MEM axes were first created from geographic coordinates using the spdep R package [119], then power spectra corresponding MAFs and MEMs at each site were calculated. Z-scores were calculated for each locus based on the deviation from the average power spectrum following R code from: https://popgen.nescent.org/2016-12-13_MEM_outlier.html. The outlier loci identified by MSOD were then subjected to the MSR randomization approach, which tests the correlation between outlier MAFs and environmental variables, given the power spectra of each SNP. Using the adespatial R package, the MSR was run individually for each environmental variable, with 1 000 permutations. We followed the suggested cut-offs of [118] of 0.01 and 0.05 for MSOD and MSR candidates, respectively.
Redundancy analysis (RDA)
Redundancy analyses (RDAs) are an extension of linear regressions that compare a matrix of dependent variables with multiple independent predictor variables. Linear regressions are calculated between allele frequencies and the climate variables at each site, while the fitted values are simultaneously constrained using a PCA. Environmental variables were centred and scaled, and allele frequencies were Hellinger transformed [120]. All RDAs were performed with the ‘rda’ function of the vegan R package [121]. Significance was assessed from the adjusted R2 value and with an ANOVA following 1 000 permutations. Candidate loci were those that had loading scores ±3 Standard Deviations (SD) of the mean loading for each of the first two constrained axes [28,30].
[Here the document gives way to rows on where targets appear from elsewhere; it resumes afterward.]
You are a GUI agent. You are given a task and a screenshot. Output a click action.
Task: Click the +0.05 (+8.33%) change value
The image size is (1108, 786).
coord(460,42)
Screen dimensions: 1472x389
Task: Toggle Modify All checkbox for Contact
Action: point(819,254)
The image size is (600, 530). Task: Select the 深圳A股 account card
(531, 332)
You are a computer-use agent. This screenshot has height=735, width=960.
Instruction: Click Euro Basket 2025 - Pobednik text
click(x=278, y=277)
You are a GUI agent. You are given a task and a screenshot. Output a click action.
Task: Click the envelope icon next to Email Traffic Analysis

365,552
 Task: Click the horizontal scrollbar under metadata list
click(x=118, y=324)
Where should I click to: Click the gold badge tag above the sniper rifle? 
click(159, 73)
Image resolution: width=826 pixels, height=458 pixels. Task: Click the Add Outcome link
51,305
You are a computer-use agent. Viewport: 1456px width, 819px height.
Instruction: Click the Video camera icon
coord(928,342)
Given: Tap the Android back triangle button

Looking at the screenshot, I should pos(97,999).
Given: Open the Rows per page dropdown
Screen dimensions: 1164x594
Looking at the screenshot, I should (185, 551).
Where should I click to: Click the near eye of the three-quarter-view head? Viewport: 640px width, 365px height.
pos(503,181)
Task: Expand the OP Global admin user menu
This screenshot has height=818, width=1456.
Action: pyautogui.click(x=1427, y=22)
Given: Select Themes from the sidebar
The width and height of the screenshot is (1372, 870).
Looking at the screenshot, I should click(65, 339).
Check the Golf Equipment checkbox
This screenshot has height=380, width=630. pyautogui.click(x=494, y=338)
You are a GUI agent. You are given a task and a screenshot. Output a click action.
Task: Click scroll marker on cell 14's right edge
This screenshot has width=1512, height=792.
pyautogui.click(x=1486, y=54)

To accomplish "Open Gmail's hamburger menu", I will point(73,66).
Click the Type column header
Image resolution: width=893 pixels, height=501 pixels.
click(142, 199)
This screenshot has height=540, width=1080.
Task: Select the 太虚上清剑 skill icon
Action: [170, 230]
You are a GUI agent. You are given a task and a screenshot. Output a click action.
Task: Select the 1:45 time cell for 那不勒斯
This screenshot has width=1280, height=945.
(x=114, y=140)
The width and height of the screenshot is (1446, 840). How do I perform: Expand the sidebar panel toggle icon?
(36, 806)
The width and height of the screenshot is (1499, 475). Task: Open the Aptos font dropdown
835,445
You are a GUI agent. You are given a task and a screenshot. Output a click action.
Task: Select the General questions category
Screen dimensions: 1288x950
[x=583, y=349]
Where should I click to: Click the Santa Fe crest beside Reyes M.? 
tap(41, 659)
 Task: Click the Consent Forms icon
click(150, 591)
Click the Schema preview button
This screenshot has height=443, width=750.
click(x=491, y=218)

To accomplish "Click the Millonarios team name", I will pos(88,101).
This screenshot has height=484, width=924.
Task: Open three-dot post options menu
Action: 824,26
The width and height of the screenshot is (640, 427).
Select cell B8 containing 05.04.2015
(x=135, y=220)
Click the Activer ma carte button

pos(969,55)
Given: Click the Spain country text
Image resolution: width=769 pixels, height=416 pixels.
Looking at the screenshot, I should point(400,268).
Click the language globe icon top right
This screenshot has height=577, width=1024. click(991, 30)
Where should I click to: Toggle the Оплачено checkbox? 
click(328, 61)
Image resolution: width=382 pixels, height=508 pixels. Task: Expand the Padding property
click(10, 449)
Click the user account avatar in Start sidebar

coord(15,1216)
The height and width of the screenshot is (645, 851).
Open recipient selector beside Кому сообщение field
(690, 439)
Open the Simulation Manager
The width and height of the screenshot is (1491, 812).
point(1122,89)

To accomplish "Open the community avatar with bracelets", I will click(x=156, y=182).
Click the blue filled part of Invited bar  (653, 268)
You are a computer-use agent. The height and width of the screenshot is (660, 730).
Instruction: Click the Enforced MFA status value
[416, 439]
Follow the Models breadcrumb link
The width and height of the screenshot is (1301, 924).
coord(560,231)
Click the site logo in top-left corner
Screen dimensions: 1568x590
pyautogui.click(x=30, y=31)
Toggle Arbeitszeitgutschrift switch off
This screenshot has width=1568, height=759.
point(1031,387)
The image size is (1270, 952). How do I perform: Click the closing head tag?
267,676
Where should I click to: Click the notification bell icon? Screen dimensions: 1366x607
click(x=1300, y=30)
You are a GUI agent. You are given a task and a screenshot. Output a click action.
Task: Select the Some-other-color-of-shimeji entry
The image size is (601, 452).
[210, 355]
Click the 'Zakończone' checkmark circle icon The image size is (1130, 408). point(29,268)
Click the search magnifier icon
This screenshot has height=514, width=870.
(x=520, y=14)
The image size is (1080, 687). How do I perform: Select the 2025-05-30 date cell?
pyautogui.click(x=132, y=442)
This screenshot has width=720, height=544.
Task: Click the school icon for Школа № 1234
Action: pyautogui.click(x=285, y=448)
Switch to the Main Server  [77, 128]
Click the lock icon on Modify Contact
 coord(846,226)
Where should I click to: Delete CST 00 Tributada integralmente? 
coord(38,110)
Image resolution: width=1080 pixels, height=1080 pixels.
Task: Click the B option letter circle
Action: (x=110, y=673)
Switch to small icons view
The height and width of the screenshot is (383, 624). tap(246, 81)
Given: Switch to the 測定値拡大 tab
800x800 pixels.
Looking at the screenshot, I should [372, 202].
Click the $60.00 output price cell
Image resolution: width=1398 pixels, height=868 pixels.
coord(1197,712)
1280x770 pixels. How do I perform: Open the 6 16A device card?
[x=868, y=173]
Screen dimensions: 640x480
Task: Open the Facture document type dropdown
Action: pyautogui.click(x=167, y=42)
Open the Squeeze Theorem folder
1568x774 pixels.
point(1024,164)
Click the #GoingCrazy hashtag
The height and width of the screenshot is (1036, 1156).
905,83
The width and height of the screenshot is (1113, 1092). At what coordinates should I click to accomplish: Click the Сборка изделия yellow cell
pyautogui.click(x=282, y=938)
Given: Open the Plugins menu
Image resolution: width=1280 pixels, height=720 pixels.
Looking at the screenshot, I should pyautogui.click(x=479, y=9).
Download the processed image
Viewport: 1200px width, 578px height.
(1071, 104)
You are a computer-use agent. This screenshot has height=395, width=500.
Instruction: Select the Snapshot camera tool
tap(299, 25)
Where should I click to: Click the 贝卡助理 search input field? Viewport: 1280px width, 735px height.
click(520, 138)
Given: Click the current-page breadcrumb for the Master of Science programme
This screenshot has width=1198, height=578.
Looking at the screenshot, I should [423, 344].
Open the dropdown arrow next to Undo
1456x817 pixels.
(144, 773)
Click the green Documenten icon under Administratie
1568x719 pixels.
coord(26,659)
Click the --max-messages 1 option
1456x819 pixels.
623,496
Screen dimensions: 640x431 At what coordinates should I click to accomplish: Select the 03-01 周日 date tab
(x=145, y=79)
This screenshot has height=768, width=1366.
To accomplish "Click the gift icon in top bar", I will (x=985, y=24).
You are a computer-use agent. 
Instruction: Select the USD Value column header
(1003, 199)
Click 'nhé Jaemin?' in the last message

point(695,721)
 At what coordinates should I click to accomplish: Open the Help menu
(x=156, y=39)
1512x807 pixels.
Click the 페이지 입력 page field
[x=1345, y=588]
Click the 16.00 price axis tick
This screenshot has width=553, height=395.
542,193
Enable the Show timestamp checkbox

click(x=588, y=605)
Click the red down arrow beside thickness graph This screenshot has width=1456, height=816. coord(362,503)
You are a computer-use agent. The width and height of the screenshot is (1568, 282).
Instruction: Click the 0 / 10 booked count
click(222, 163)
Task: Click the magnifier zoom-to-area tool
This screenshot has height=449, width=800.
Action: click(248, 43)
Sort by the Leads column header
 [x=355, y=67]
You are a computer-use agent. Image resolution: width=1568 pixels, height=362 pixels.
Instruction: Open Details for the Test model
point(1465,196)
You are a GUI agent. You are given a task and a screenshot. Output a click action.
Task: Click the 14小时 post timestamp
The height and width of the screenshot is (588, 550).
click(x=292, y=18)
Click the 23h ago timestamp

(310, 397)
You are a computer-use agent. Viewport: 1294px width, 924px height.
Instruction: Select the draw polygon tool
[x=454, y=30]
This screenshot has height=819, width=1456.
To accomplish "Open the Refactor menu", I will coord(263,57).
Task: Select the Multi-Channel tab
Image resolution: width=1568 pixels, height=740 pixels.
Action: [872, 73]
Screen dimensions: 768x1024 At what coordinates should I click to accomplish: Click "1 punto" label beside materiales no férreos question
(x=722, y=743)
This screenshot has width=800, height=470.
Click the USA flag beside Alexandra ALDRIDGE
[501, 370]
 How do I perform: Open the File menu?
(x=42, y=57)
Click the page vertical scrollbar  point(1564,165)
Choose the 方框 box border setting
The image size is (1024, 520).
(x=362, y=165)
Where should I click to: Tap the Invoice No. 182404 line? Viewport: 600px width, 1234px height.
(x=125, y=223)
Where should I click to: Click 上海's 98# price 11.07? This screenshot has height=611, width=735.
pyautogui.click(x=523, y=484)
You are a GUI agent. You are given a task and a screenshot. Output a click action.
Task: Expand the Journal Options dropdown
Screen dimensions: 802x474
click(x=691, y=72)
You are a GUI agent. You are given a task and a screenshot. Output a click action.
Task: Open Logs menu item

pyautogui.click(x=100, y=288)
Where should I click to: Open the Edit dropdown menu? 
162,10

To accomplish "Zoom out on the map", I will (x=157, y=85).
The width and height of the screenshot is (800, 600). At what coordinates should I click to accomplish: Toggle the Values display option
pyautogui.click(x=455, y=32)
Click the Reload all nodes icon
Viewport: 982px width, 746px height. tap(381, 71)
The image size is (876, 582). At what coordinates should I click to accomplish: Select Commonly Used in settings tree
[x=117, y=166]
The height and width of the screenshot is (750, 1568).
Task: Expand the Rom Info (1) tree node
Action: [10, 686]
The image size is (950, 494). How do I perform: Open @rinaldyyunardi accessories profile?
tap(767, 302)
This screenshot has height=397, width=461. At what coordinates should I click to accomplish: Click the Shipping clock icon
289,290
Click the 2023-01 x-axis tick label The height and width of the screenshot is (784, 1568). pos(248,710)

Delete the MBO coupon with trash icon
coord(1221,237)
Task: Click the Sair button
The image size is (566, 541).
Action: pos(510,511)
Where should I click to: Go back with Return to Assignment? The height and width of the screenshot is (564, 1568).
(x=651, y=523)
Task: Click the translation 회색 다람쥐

Distance-based RDAs (dbRDAs) were also run to account for autocorrelation between environmental and geographic distance. Distance-based Moran’s eigenvector maps (dbMEMS), which decompose Euclidean distances into a set of spatial variables [122], were created with the R package adespatial [123]. Significant dbMEMs were selected by first running an RDA solely using the dbMEMs as predictor variables, then using the adjusted R2 value from that RDA as the threshold for the forward selection procedure with the ‘forward.sel’ function in the packfor R package [124].
Outlier variation and functional annotation
Loci that were selected by two or more detection methods (2X outliers) were used to create a statistical ‘outlier dataset’, and these loci were removed from the total SNP dataset to create a ‘putatively neutral dataset’. Intraspecific outlier and putatively neutral variation was compared by running PCA ordinations on the MAFs of each dataset with the vegan package, and plotting the ordinations with the ggplot2 package in Rstudio [125].
Furthermore, we investigated the potential functional roles of outlier SNPs selected by two or more detection methods (2X outliers). The contigs containing the 2X outliers were BLASTed against NCBI non-redundant protein sequence database for crustaceans (for C. punctatus), molluscs (for S. granularis), and sea urchins (for P. angulosus) using Blast2GO [126]. Search results were filtered to only include those which had an E-value less than 10-4, and a minimal alignment length of 20 bp. Gene Ontology (GO) mapping and annotation was conducted on BLAST searches passing quality filters, using default parameters in Blast2GO.